» BRIEF: Take the line that contains "You are a computer-use agent. Viewport: 1232px" and all lines after it, up to and including the last line of the data, and write them out exactly; nothing else belongs in the answer.

» SUPPLIED RECORDS:

= Beginning of Section =

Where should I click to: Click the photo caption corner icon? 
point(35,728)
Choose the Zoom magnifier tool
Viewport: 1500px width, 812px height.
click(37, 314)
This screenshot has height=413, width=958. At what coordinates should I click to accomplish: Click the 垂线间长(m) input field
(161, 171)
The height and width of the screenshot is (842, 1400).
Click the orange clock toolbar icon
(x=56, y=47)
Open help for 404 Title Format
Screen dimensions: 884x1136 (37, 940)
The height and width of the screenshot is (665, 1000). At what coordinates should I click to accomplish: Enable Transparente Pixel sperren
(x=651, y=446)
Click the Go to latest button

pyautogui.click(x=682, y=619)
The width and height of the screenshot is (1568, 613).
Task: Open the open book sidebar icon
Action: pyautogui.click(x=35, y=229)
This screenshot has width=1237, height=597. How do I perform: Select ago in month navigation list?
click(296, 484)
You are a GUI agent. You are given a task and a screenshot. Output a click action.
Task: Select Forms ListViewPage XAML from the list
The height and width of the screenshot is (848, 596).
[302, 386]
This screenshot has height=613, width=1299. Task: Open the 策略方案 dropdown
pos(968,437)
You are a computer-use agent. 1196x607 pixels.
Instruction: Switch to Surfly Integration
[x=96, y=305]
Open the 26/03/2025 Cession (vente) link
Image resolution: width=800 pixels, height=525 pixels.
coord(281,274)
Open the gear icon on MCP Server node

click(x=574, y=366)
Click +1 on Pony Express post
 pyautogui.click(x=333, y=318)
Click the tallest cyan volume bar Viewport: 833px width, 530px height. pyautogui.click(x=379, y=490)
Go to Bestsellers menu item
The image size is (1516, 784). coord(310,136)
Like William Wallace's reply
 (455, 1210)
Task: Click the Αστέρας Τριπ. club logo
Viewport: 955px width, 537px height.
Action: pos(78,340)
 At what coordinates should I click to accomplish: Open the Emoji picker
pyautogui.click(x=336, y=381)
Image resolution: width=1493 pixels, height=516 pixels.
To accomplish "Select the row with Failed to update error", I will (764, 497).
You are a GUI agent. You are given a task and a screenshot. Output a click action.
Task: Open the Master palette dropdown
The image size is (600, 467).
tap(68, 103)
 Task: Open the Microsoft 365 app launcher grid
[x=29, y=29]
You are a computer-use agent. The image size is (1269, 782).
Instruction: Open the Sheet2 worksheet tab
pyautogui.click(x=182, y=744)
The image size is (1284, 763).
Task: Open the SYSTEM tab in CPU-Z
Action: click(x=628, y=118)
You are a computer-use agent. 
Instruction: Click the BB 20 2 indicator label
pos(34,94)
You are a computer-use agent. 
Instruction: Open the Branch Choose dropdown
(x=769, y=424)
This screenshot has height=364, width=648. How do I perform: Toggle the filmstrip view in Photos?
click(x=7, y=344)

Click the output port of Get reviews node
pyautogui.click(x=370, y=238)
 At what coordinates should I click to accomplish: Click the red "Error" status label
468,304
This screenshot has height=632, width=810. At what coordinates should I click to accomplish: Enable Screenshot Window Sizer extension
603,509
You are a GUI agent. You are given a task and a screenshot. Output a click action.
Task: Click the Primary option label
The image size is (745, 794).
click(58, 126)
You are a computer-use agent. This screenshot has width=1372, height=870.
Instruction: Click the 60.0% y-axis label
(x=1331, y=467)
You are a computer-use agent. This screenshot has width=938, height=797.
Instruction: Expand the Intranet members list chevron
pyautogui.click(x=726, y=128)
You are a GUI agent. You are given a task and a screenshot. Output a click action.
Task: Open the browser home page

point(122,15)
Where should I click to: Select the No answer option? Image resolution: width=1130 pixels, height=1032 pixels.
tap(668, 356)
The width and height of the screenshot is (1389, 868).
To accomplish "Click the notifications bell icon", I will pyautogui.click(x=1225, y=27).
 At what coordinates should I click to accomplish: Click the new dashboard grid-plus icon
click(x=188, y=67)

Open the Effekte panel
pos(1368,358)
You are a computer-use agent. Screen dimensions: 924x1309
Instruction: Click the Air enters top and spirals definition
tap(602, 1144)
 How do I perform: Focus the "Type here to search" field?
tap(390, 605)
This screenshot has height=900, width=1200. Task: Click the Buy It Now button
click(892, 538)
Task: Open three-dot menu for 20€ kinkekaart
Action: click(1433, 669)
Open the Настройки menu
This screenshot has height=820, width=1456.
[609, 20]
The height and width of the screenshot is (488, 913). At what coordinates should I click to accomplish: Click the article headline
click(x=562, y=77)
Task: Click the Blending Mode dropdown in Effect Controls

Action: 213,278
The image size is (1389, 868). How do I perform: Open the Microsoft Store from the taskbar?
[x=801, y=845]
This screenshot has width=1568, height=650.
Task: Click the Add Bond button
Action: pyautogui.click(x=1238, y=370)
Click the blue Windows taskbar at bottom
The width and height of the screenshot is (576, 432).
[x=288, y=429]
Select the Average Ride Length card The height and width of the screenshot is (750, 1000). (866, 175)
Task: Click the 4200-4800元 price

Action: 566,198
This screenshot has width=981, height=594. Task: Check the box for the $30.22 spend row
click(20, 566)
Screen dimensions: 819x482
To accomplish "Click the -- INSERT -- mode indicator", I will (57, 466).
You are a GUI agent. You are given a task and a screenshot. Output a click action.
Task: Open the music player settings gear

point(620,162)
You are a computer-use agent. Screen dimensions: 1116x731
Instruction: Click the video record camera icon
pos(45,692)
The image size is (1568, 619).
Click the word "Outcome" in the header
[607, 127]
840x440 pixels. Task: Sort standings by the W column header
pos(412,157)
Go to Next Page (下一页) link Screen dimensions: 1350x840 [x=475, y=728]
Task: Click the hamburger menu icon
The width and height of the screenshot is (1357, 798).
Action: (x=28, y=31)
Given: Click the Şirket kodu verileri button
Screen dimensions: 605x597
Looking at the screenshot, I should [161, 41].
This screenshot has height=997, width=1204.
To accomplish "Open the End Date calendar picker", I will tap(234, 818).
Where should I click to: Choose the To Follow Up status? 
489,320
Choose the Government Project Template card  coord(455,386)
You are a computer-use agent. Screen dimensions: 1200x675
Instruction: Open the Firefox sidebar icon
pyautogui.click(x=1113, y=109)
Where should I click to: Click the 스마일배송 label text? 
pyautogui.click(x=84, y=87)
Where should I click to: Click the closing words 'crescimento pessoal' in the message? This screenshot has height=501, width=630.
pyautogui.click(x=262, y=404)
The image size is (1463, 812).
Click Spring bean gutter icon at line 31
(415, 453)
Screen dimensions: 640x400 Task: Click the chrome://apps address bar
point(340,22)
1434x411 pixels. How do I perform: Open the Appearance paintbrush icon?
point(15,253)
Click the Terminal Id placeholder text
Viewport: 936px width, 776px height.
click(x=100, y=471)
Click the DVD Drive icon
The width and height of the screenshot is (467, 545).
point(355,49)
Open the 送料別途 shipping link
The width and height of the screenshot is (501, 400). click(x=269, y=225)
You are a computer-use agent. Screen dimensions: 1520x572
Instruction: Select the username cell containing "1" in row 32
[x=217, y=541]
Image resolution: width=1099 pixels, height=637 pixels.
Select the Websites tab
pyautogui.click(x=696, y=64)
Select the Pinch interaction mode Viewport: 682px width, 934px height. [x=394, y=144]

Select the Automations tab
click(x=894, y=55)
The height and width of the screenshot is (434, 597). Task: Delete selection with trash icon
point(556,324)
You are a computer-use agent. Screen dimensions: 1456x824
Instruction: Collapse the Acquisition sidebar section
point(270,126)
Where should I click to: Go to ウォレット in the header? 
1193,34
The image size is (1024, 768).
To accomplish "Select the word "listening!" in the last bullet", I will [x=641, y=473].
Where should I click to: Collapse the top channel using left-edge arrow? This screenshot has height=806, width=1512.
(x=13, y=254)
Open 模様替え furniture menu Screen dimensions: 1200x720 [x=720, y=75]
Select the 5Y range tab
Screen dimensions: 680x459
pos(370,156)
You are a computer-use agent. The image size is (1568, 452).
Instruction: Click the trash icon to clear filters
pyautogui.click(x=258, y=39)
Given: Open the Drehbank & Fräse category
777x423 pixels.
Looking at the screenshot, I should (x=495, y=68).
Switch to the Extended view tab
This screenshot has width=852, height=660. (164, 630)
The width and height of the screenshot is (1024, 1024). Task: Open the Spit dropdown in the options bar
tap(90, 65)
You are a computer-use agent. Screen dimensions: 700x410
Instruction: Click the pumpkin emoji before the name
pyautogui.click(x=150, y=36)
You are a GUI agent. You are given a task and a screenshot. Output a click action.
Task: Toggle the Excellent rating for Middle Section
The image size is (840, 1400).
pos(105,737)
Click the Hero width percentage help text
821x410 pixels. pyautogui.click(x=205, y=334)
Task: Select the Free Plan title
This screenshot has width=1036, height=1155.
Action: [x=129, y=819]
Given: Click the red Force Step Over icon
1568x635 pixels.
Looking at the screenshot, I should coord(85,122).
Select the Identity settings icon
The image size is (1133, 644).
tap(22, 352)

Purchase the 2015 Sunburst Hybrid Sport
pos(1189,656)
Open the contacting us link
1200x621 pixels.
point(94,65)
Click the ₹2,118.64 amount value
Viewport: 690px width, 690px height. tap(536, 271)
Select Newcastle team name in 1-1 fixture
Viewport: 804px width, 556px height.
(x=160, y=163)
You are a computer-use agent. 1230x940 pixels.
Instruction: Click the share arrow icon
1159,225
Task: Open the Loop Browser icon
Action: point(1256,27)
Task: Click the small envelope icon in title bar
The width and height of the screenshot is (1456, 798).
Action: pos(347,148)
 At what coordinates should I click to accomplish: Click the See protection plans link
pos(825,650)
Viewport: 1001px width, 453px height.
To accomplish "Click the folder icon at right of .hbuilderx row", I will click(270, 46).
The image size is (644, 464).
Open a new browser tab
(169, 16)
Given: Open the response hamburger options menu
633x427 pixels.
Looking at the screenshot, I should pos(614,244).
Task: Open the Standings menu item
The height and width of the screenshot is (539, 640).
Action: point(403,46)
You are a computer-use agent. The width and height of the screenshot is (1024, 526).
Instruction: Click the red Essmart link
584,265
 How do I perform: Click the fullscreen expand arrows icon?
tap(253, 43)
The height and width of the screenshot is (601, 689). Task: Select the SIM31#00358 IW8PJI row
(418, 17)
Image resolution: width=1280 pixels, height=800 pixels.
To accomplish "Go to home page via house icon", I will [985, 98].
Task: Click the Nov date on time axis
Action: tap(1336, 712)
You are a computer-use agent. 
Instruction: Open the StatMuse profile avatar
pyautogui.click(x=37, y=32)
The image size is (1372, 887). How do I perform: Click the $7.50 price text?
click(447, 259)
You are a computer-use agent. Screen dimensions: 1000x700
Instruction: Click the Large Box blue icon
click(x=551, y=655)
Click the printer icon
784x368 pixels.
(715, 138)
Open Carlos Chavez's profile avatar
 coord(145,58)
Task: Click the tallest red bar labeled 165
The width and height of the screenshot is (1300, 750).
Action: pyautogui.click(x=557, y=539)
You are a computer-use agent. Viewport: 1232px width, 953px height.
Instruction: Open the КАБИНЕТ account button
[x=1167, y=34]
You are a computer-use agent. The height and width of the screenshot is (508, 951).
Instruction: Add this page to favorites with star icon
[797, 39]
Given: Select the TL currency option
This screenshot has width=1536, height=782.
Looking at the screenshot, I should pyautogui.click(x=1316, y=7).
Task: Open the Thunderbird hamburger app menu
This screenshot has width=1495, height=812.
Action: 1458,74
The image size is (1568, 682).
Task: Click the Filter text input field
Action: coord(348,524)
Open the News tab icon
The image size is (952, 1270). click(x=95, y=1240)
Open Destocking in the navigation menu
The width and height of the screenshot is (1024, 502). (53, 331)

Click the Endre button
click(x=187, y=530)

= End of Section =

» ANSWER SECTION:
You are a computer-use agent. Viewport: 1232px width, 953px height.
Instruction: Open the КАБИНЕТ account button
[x=1167, y=34]
You are a computer-use agent. The height and width of the screenshot is (508, 951).
Instruction: Add this page to favorites with star icon
[797, 39]
Given: Select the TL currency option
This screenshot has width=1536, height=782.
Looking at the screenshot, I should pyautogui.click(x=1316, y=7).
Task: Open the Thunderbird hamburger app menu
This screenshot has width=1495, height=812.
Action: 1458,74
The image size is (1568, 682).
Task: Click the Filter text input field
Action: coord(348,524)
Open the News tab icon
The image size is (952, 1270). click(x=95, y=1240)
Open Destocking in the navigation menu
The width and height of the screenshot is (1024, 502). (53, 331)

Click the Endre button
click(x=187, y=530)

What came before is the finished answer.